→ Extrait du texte
_____
Seul rescapé avec le chien Tenn alors même que le navire et sa cargaison ont eux aussi échoué sur l’île, Robinson sombre dans le désespoir après quelques vaines tentatives d’évasion (notamment l’échec de l’Evasion, construit pour reprendre la mer mais impossible à mettre à l’eau). Dans un second temps il se reprend en décidant de recréer un monde humain : l’île de la Désolation devient Speranza et Robinson son gouverneur. Le temps est rétabli et Robinson administre patiemment son territoire. Dans un troisième temps Vendredi, sauvé accidentellement par Robinson d’un sacrifice des indiens Araucanas qui accostent parfois l’île, fait son apparition et dérègle le bel ordonnancement de l’île jusqu’à provoquer l’explosion de la grotte où sont entreposés les stocks (de dynamite entre autres). Vendredi d’esclave devient alors l’égal et l’aiguillon de Robinson dans sa communion avec l’île. Lorsque accoste le Whitebird après 28 années de solitude, Robinson préfère rester dans son tête à tête avec l’île plutôt que retourner à la brutalité des hommes. Vendredi choisit en douce le Whitebird, tandis qu’un petit mousse maltraité fait le trajet inverse : Robinson le prénommera Jeudi.
_____
→ Données fournies
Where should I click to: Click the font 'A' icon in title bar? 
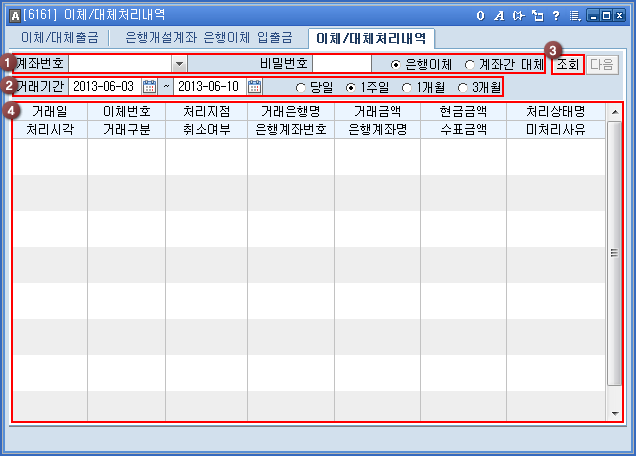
_____
→ Énoncé 1
Réécris sous forme de liste le paragraphe du résumé sur Robinson qui commence par « Seul rescapé avec le chien Tenn », en gardant ses faits principaux.
→ Énoncé 2
Reprends le résumé sur Robinson là où il s'arrête, après sa dernière phrase.
Le matériel fourni ne joue aucun rôle ici.

→ Réponse finale 1
- Seul rescapé avec le chien Tenn, Robinson tente en vain de s'évader, notamment avec l'Evasion, un bateau impossible à mettre à l'eau, et sombre dans le désespoir.
- Il se reprend et veut recréer un monde humain : l'île de la Désolation devient Speranza, dont il est le gouverneur. Il rétablit le temps et administre patiemment son territoire.
- Vendredi, sauvé par hasard d'un sacrifice des indiens Araucanas, arrive et dérègle l'ordre de l'île jusqu'à faire exploser la grotte où sont gardés les stocks.
- D'esclave, Vendredi devient l'égal de Robinson et le pousse dans sa communion avec l'île.
- Après 28 ans de solitude, le Whitebird accoste. Robinson choisit de rester sur l'île, tandis que Vendredi part en douce sur le navire. Un petit mousse maltraité fait le chemin inverse, et Robinson l'appellera Jeudi.

→ Réponse finale 2
Tournier fait le récit techniquement étayé des aléas de la survie sur une île déserte : Vendredi est d’abord un roman d’aventure entraînant et grand public, porté par un thème d’une force imparable et par une certaine fougue dans l’enchaînement des évènements, ainsi qu’une grande finesse psychologique. Mais c’est aussi et peut-être surtout le support d’une réflexion sur la solitude et l’isolement, ce dont témoignent les libertés de Tournier avec le cadre historique (décalage d’un siècle avec le récit originel de Defoe, écrit en 1719 et se déroulant de 1659 à 1687, remarques philosophiques volontiers anachroniques ou dignes de Houellebecq : « le sacrifice de l’individu à l’espèce, qui est toujours secrètement consommé dans l’acte de procréation ») ainsi que la postface jargonnante de Deleuze. Celle-ci m’avait été très favorablement vantée : c’est agréable de lire un livre dans l’impatience de la postface et en accordant au livre une attention redoublée en vue de la mystérieuse postface, ce d’autant que le thème de la solitude est au cœur de mes interrogations actuelles. La déception a naturellement été à la hauteur de l’attente : je n’ai rien compris, ou à peu près. Je préfère en rester à une interprétation simple : la solitude est un gouffre protéiforme et autoalimenté dont passé un certain stade on ne revient pas (« Il se pourrait qu’un jour je disparaisse sans trace, comme aspiré par le néant que j’aurais fait naître autour de moi. »). Il paraît d’ailleurs que les humains isolés perdent en quelques années l’usage de la parole. Robinson pose en règle d’exprimer toutes ses pensées à voix haute et tient un « log-book », ce qui l’aide peut-être à préserver son aptitude au langage.
D’un point de vue romanesque, le refus du retour à la civilisation de Robinson est dommageable, le choix du Robinson de Defoe est d’ailleurs différent, mais là n’est pas l’essentiel. La dernière phrase de Deleuze dans sa postface peut à elle seule alimenter des réflexions infinies : « Il faut imaginer Robinson pervers ; la seule Robinsonade est la perversion même. » Deleuze décrit la perversion comme un « altrucide », autrement dit un meurtre des possibles. Qu’est-ce qu’une « Robinsonade » ? Fantasme d’isolement, de vie morte ? Quoi de plus attirant et de plus douloureux que la solitude ?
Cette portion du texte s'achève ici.